*** RECORDS PROVIDED ***

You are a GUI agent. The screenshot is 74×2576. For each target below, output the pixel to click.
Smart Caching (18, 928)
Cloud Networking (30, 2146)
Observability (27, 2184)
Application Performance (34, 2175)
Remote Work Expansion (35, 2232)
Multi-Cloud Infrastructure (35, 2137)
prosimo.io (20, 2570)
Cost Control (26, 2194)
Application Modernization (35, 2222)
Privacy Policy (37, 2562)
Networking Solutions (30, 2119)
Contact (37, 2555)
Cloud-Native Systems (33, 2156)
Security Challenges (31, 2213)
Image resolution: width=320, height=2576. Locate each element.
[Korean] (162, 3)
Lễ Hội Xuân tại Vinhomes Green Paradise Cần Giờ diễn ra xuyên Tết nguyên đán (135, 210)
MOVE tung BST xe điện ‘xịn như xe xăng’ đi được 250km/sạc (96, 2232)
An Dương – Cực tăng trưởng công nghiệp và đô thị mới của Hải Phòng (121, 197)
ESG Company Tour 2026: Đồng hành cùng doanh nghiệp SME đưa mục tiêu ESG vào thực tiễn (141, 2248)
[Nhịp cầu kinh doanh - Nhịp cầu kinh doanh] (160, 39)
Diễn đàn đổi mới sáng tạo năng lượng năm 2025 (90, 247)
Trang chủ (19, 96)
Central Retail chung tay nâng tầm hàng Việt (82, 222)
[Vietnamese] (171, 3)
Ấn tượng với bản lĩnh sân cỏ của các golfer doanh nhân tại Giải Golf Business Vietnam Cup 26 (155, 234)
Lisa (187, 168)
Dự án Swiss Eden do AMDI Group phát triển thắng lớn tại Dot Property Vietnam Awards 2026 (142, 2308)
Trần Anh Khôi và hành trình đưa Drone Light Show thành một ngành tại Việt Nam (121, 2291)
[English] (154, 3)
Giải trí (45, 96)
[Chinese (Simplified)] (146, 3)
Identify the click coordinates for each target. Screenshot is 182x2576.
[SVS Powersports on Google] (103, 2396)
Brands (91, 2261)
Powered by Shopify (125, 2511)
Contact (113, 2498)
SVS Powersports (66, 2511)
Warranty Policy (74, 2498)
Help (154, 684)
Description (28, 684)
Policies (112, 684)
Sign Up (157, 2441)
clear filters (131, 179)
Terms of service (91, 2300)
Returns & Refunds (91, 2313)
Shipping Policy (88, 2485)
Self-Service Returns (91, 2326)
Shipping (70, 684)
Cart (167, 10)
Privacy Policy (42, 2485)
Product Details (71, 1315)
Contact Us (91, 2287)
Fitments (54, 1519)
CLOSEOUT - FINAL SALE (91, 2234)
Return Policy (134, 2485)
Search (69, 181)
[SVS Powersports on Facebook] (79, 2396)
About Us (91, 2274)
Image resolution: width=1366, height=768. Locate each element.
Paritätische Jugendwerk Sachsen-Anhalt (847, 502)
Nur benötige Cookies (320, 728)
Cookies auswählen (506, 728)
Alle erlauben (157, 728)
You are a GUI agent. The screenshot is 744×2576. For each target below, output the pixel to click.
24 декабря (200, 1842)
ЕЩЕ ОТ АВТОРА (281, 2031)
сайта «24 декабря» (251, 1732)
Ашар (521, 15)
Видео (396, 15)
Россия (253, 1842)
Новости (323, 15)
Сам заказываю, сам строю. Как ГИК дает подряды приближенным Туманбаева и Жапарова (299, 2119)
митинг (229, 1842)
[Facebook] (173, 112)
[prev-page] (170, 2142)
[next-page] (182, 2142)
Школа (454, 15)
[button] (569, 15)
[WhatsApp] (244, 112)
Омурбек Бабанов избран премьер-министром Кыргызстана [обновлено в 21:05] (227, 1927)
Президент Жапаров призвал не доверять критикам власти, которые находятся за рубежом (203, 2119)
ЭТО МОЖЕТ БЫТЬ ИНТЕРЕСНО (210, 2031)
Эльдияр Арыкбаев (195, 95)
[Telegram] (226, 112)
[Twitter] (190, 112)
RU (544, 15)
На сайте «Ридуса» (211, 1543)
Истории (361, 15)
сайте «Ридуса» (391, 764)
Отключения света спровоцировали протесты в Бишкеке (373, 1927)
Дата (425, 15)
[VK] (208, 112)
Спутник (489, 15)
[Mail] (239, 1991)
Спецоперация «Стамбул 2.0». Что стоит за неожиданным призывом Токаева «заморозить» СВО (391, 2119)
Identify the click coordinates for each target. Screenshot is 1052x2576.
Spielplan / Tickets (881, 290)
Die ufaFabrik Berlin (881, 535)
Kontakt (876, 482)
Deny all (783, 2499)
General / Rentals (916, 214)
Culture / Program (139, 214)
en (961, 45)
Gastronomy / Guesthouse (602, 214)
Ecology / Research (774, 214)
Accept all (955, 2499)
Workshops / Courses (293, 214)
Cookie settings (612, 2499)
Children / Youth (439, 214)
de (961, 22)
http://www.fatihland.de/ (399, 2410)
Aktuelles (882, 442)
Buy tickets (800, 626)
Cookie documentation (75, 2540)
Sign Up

***

So that nothing is lost, retype every entry in the listing above exactly.

You are a GUI agent. The screenshot is 74×2576. For each target below, output the pixel to click.
Smart Caching (18, 928)
Cloud Networking (30, 2146)
Observability (27, 2184)
Application Performance (34, 2175)
Remote Work Expansion (35, 2232)
Multi-Cloud Infrastructure (35, 2137)
prosimo.io (20, 2570)
Cost Control (26, 2194)
Application Modernization (35, 2222)
Privacy Policy (37, 2562)
Networking Solutions (30, 2119)
Contact (37, 2555)
Cloud-Native Systems (33, 2156)
Security Challenges (31, 2213)
Image resolution: width=320, height=2576. Locate each element.
[Korean] (162, 3)
Lễ Hội Xuân tại Vinhomes Green Paradise Cần Giờ diễn ra xuyên Tết nguyên đán (135, 210)
MOVE tung BST xe điện ‘xịn như xe xăng’ đi được 250km/sạc (96, 2232)
An Dương – Cực tăng trưởng công nghiệp và đô thị mới của Hải Phòng (121, 197)
ESG Company Tour 2026: Đồng hành cùng doanh nghiệp SME đưa mục tiêu ESG vào thực tiễn (141, 2248)
[Nhịp cầu kinh doanh - Nhịp cầu kinh doanh] (160, 39)
Diễn đàn đổi mới sáng tạo năng lượng năm 2025 (90, 247)
Trang chủ (19, 96)
Central Retail chung tay nâng tầm hàng Việt (82, 222)
[Vietnamese] (171, 3)
Ấn tượng với bản lĩnh sân cỏ của các golfer doanh nhân tại Giải Golf Business Vietnam Cup 26 (155, 234)
Lisa (187, 168)
Dự án Swiss Eden do AMDI Group phát triển thắng lớn tại Dot Property Vietnam Awards 2026 (142, 2308)
Trần Anh Khôi và hành trình đưa Drone Light Show thành một ngành tại Việt Nam (121, 2291)
[English] (154, 3)
Giải trí (45, 96)
[Chinese (Simplified)] (146, 3)
Identify the click coordinates for each target. Screenshot is 182x2576.
[SVS Powersports on Google] (103, 2396)
Brands (91, 2261)
Powered by Shopify (125, 2511)
Contact (113, 2498)
SVS Powersports (66, 2511)
Warranty Policy (74, 2498)
Help (154, 684)
Description (28, 684)
Policies (112, 684)
Sign Up (157, 2441)
clear filters (131, 179)
Terms of service (91, 2300)
Returns & Refunds (91, 2313)
Shipping Policy (88, 2485)
Self-Service Returns (91, 2326)
Shipping (70, 684)
Cart (167, 10)
Privacy Policy (42, 2485)
Product Details (71, 1315)
Contact Us (91, 2287)
Fitments (54, 1519)
CLOSEOUT - FINAL SALE (91, 2234)
Return Policy (134, 2485)
Search (69, 181)
[SVS Powersports on Facebook] (79, 2396)
About Us (91, 2274)
Image resolution: width=1366, height=768. Locate each element.
Paritätische Jugendwerk Sachsen-Anhalt (847, 502)
Nur benötige Cookies (320, 728)
Cookies auswählen (506, 728)
Alle erlauben (157, 728)
You are a GUI agent. The screenshot is 744×2576. For each target below, output the pixel to click.
24 декабря (200, 1842)
ЕЩЕ ОТ АВТОРА (281, 2031)
сайта «24 декабря» (251, 1732)
Ашар (521, 15)
Видео (396, 15)
Россия (253, 1842)
Новости (323, 15)
Сам заказываю, сам строю. Как ГИК дает подряды приближенным Туманбаева и Жапарова (299, 2119)
митинг (229, 1842)
[Facebook] (173, 112)
[prev-page] (170, 2142)
[next-page] (182, 2142)
Школа (454, 15)
[button] (569, 15)
[WhatsApp] (244, 112)
Омурбек Бабанов избран премьер-министром Кыргызстана [обновлено в 21:05] (227, 1927)
Президент Жапаров призвал не доверять критикам власти, которые находятся за рубежом (203, 2119)
ЭТО МОЖЕТ БЫТЬ ИНТЕРЕСНО (210, 2031)
Эльдияр Арыкбаев (195, 95)
[Telegram] (226, 112)
[Twitter] (190, 112)
RU (544, 15)
На сайте «Ридуса» (211, 1543)
Истории (361, 15)
сайте «Ридуса» (391, 764)
Отключения света спровоцировали протесты в Бишкеке (373, 1927)
Дата (425, 15)
[VK] (208, 112)
Спутник (489, 15)
[Mail] (239, 1991)
Спецоперация «Стамбул 2.0». Что стоит за неожиданным призывом Токаева «заморозить» СВО (391, 2119)
Identify the click coordinates for each target. Screenshot is 1052x2576.
Spielplan / Tickets (881, 290)
Die ufaFabrik Berlin (881, 535)
Kontakt (876, 482)
Deny all (783, 2499)
General / Rentals (916, 214)
Culture / Program (139, 214)
en (961, 45)
Gastronomy / Guesthouse (602, 214)
Ecology / Research (774, 214)
Accept all (955, 2499)
Workshops / Courses (293, 214)
Cookie settings (612, 2499)
Children / Youth (439, 214)
de (961, 22)
http://www.fatihland.de/ (399, 2410)
Aktuelles (882, 442)
Buy tickets (800, 626)
Cookie documentation (75, 2540)
Sign Up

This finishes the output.